September 1, 2015
By Susanne Retka Schill
Ethanol supporters are responding to a new round of misinformation about ethanol.
Before Labor Day, the Boat Owners Association of the United States announced the results of an informal survey that found a “vast majority” want ethanol-free gas, but only about half of respondents say it is available at marinas and gas stations. The news release went on to say “to keep up with the RFS mandate, in 2010 the EPA permitted E15,” and that, though it is prohibited for use in marine engines and other small engines and vehicles made before 2001, “it can now be found in 24 states.” The group encouraged boaters and small engine owners to ask Congress “to amend the RFS to ensure future gasoline supply in the U.S. works for all engines.”
The Renewable Fuels Association released a statement assuring boat owners that E10 is safe for boat engines. “The poll results are, unfortunately, a clear indication that the myths surrounding boating and ethanol continue to exist,” said Bob Dinneen, president and CEO. “The National Marine Manufacturers Association has engaged in a relentless misinformation campaign regarding E15 and, in doing so, has confused the issue.
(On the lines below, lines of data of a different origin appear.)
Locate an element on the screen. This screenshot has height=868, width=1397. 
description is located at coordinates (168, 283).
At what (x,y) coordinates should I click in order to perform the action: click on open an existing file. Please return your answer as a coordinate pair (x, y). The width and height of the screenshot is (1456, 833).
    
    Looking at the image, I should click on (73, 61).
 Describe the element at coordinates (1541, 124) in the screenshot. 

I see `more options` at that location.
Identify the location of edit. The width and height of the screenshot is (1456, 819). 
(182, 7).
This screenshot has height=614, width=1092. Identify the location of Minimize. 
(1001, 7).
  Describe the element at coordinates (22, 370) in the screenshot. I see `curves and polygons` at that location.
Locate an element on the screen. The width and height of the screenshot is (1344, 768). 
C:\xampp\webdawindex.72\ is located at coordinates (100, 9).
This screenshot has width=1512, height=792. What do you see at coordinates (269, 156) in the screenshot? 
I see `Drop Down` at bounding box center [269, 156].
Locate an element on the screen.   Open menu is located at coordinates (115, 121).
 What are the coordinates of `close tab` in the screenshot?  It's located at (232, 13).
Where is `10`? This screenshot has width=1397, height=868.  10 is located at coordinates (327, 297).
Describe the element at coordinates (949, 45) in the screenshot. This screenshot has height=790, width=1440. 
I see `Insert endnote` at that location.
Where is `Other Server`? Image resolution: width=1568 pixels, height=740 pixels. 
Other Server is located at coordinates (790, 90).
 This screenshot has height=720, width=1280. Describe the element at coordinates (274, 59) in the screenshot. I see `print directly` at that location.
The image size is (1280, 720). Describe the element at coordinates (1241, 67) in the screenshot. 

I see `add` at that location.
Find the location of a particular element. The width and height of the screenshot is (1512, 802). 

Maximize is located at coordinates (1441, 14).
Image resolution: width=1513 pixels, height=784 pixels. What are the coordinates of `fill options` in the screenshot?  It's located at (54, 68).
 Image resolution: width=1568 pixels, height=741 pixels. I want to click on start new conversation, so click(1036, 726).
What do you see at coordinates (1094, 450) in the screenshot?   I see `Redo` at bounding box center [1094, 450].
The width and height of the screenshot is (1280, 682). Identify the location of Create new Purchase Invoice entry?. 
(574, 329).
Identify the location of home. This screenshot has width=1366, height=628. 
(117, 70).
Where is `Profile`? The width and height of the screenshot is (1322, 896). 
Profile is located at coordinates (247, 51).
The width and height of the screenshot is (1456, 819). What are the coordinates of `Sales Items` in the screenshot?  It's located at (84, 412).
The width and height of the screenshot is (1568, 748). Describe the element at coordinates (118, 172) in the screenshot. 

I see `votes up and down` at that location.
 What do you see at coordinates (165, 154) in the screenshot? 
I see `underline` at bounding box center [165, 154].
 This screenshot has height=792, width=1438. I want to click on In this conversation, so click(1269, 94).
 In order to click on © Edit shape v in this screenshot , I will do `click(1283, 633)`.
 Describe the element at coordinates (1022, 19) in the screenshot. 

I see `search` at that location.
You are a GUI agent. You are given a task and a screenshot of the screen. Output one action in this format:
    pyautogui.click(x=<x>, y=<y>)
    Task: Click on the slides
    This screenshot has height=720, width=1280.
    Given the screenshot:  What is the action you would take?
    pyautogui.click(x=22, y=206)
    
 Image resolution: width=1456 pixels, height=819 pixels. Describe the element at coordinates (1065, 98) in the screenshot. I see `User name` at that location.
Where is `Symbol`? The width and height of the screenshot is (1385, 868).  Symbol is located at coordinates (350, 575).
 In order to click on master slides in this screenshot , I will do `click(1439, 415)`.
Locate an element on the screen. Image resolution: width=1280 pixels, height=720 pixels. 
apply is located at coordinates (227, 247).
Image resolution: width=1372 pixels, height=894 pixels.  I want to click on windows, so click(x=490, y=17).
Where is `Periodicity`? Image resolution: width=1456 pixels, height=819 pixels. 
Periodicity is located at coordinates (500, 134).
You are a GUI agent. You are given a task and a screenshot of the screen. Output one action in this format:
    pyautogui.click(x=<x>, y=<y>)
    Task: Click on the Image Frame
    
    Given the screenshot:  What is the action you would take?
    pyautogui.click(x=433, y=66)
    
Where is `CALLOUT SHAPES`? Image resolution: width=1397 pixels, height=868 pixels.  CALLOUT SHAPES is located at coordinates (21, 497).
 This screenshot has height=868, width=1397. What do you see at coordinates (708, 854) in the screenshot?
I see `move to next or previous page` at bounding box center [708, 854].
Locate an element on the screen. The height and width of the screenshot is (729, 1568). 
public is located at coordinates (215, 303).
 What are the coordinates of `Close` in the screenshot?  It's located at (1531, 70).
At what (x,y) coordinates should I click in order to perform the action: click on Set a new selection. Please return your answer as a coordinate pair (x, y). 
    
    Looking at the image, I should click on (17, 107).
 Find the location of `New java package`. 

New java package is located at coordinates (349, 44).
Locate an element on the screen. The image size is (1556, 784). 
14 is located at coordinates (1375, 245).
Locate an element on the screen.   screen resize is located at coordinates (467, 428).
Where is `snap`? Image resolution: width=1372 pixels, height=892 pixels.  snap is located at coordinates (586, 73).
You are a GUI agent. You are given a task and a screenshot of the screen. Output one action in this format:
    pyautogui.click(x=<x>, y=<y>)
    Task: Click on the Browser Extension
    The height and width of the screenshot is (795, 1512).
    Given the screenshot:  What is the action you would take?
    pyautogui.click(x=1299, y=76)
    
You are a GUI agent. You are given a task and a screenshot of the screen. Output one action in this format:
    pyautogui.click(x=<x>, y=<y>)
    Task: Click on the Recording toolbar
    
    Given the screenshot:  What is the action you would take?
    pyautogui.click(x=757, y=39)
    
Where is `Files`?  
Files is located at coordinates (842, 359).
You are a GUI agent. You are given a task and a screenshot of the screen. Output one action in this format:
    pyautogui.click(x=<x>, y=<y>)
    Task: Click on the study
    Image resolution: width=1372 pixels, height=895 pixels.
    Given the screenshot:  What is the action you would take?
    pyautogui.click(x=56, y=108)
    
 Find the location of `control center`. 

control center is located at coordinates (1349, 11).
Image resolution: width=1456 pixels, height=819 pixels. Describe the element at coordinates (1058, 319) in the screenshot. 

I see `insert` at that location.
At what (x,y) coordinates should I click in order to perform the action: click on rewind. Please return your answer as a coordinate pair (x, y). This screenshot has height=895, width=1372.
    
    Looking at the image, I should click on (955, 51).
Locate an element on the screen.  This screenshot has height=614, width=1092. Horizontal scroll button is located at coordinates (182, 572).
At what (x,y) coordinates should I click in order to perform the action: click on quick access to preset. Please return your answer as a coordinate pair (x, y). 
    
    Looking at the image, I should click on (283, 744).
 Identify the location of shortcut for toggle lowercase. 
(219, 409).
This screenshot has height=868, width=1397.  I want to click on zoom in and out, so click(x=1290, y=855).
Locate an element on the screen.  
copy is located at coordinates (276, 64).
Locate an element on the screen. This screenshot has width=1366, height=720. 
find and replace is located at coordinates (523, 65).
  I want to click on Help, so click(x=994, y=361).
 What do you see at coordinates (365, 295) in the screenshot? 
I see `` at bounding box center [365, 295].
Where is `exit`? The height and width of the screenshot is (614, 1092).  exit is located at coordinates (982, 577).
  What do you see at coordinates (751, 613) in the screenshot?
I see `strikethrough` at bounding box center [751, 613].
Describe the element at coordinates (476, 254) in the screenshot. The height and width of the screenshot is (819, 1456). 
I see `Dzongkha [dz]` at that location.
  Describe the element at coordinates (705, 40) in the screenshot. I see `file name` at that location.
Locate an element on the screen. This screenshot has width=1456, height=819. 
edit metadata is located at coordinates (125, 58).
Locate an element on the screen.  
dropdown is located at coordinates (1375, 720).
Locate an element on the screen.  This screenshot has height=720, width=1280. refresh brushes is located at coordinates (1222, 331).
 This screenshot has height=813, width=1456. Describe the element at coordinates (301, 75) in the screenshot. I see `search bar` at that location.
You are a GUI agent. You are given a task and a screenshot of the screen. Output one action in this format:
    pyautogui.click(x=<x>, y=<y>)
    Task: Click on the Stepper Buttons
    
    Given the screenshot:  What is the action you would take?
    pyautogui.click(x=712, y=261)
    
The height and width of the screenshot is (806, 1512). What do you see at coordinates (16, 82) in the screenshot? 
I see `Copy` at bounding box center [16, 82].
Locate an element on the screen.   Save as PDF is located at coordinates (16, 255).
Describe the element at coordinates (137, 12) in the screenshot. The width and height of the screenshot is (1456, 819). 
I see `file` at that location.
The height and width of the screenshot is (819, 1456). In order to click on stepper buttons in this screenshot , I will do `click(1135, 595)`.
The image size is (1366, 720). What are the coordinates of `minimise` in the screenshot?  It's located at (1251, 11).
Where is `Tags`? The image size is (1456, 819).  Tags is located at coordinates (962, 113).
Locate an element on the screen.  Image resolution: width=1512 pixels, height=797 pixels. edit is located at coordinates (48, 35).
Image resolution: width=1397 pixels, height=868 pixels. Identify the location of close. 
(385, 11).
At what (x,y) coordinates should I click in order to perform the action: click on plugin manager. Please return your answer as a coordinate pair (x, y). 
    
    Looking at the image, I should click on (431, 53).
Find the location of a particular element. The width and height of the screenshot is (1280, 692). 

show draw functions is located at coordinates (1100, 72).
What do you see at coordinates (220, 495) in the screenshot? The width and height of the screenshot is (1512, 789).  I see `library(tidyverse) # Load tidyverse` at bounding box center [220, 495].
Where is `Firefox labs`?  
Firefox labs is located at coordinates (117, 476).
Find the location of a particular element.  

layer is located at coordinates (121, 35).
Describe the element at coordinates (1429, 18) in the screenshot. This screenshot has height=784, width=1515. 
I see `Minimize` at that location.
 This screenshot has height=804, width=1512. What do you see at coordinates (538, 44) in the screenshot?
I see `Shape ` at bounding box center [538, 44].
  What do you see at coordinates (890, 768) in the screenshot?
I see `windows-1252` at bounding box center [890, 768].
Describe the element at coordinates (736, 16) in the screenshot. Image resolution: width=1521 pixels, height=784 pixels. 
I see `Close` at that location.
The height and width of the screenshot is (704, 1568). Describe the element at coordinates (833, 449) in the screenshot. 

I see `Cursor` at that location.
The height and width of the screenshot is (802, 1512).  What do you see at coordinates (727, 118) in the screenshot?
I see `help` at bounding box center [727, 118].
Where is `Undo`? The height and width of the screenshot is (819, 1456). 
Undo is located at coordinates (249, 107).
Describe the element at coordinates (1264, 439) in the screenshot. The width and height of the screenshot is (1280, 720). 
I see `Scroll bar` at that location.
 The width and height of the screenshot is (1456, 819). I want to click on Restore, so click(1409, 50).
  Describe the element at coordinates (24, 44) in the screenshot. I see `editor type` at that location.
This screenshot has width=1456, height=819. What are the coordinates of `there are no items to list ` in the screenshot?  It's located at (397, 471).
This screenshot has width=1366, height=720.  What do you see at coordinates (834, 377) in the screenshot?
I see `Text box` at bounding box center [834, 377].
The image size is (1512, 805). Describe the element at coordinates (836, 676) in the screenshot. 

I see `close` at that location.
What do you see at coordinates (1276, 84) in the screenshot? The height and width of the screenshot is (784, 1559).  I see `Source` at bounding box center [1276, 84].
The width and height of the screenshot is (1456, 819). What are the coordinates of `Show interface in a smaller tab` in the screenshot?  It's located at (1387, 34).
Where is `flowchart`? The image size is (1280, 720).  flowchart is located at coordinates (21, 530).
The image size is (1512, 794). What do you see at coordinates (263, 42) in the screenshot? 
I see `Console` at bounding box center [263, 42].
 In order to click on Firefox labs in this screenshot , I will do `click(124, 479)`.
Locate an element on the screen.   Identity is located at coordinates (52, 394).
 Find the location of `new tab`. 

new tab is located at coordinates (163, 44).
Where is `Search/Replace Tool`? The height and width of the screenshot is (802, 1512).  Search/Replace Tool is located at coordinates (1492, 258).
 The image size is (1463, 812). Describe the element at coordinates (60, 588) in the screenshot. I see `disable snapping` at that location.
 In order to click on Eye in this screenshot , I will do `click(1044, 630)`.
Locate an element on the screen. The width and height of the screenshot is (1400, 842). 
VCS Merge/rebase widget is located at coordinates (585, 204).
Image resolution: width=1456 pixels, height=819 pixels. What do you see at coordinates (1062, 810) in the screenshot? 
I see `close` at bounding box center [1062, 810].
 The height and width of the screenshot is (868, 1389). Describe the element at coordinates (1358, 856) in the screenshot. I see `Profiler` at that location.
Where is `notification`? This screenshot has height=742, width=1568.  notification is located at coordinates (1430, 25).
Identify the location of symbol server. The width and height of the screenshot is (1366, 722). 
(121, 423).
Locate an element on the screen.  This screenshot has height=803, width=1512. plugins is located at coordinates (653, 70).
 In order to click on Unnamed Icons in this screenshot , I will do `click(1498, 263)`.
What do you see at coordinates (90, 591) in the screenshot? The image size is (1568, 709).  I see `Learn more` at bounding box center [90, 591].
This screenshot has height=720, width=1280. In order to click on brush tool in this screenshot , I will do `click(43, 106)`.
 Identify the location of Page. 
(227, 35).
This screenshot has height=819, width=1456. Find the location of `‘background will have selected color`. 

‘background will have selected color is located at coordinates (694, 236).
It is simply not true that ethanol and boat engines do not mix. E10 is safe for boat engines. In fact, every boat manufacturer warrants the use of ethanol-blended fuel with up to 10 percent ethanol. So boaters should not have any worries about filling their engines with E10 over the Labor Day holiday.”
The American Motorcycle Association sponsored its own poll “that finds likely 2016 voters have widespread and serious concern about ethanol’s unintended consequences—including damage to engines, land conversion and food prices.”
The findings cited in the association’s news release included:
“Poll results show that a majority of voters nationwide have serious concerns about the effects of the RFS: - 78 percent of those polled had serious concerns that higher blends of ethanol such as E-15 can cause severe damage in cars, motorcycles, boats, lawn equipment and other small engines. - 73 percent of polled voters had serious concerns about an EPA analysis showing that emissions that contribute to climate change are 28 percent higher from corn ethanol than pure gasoline. - 77 percent of those polled had serious concerns about corn ethanol production consuming 34 times more water than pure gasoline. - 80 percent of polled voters had serious concerns about how diverting corn to produce ethanol could increase food prices.”
Responding to similar distortions, Mark Rauch at The Auto Channel wrote a comprehensive critique to “expert” advice being given by automotive media personality Lauren Fix on a recent interview on the radio Jacki Daily Show. The lengthy blog, “Lauren Fix Takes Ethanol Opposition To New Level Of Stupidity,” responds to specific errors in detail regarding such things as ethanol not being used in race cars, corrosion issues and phase separation, among other things.